» **Description of the task**: The answer must repeat each line of the material exactly.

» **Extracted entries**:
::::::::

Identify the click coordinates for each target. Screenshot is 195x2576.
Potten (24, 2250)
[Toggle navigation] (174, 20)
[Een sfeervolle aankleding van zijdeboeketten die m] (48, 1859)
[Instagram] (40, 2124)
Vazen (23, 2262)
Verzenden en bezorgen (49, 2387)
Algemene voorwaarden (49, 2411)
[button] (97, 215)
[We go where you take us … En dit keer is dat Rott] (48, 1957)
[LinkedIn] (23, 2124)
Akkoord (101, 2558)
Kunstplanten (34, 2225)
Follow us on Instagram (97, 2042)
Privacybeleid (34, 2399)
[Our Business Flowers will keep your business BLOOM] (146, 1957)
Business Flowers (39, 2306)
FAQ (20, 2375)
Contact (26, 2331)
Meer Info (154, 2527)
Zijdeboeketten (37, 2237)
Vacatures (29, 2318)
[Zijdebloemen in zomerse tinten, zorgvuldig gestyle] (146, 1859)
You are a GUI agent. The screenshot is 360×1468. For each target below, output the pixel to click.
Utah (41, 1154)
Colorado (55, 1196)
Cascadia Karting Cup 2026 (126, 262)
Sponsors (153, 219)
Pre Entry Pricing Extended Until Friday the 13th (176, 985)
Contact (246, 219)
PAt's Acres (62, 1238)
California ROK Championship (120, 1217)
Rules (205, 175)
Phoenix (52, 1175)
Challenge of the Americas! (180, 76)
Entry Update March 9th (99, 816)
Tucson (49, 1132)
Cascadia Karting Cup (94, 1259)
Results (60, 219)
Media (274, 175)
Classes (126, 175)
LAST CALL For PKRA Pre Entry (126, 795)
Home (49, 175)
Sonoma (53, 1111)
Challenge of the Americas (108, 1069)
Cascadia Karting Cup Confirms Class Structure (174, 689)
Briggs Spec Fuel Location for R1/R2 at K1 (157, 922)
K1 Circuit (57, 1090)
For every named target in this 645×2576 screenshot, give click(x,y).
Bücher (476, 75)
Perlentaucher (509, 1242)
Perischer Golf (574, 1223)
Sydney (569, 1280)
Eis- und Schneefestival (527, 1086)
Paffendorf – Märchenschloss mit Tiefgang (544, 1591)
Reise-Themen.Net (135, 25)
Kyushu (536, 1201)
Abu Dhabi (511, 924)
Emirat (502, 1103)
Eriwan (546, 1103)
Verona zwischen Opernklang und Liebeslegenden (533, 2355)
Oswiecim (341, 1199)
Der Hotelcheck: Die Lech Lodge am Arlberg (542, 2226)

::::::::

» **Answer below**:
Identify the click coordinates for each target. Screenshot is 195x2576.
Potten (24, 2250)
[Toggle navigation] (174, 20)
[Een sfeervolle aankleding van zijdeboeketten die m] (48, 1859)
[Instagram] (40, 2124)
Vazen (23, 2262)
Verzenden en bezorgen (49, 2387)
Algemene voorwaarden (49, 2411)
[button] (97, 215)
[We go where you take us … En dit keer is dat Rott] (48, 1957)
[LinkedIn] (23, 2124)
Akkoord (101, 2558)
Kunstplanten (34, 2225)
Follow us on Instagram (97, 2042)
Privacybeleid (34, 2399)
[Our Business Flowers will keep your business BLOOM] (146, 1957)
Business Flowers (39, 2306)
FAQ (20, 2375)
Contact (26, 2331)
Meer Info (154, 2527)
Zijdeboeketten (37, 2237)
Vacatures (29, 2318)
[Zijdebloemen in zomerse tinten, zorgvuldig gestyle] (146, 1859)
You are a GUI agent. The screenshot is 360×1468. For each target below, output the pixel to click.
Utah (41, 1154)
Colorado (55, 1196)
Cascadia Karting Cup 2026 (126, 262)
Sponsors (153, 219)
Pre Entry Pricing Extended Until Friday the 13th (176, 985)
Contact (246, 219)
PAt's Acres (62, 1238)
California ROK Championship (120, 1217)
Rules (205, 175)
Phoenix (52, 1175)
Challenge of the Americas! (180, 76)
Entry Update March 9th (99, 816)
Tucson (49, 1132)
Cascadia Karting Cup (94, 1259)
Results (60, 219)
Media (274, 175)
Classes (126, 175)
LAST CALL For PKRA Pre Entry (126, 795)
Home (49, 175)
Sonoma (53, 1111)
Challenge of the Americas (108, 1069)
Cascadia Karting Cup Confirms Class Structure (174, 689)
Briggs Spec Fuel Location for R1/R2 at K1 (157, 922)
K1 Circuit (57, 1090)
For every named target in this 645×2576 screenshot, give click(x,y).
Bücher (476, 75)
Perlentaucher (509, 1242)
Perischer Golf (574, 1223)
Sydney (569, 1280)
Eis- und Schneefestival (527, 1086)
Paffendorf – Märchenschloss mit Tiefgang (544, 1591)
Reise-Themen.Net (135, 25)
Kyushu (536, 1201)
Abu Dhabi (511, 924)
Emirat (502, 1103)
Eriwan (546, 1103)
Verona zwischen Opernklang und Liebeslegenden (533, 2355)
Oswiecim (341, 1199)
Der Hotelcheck: Die Lech Lodge am Arlberg (542, 2226)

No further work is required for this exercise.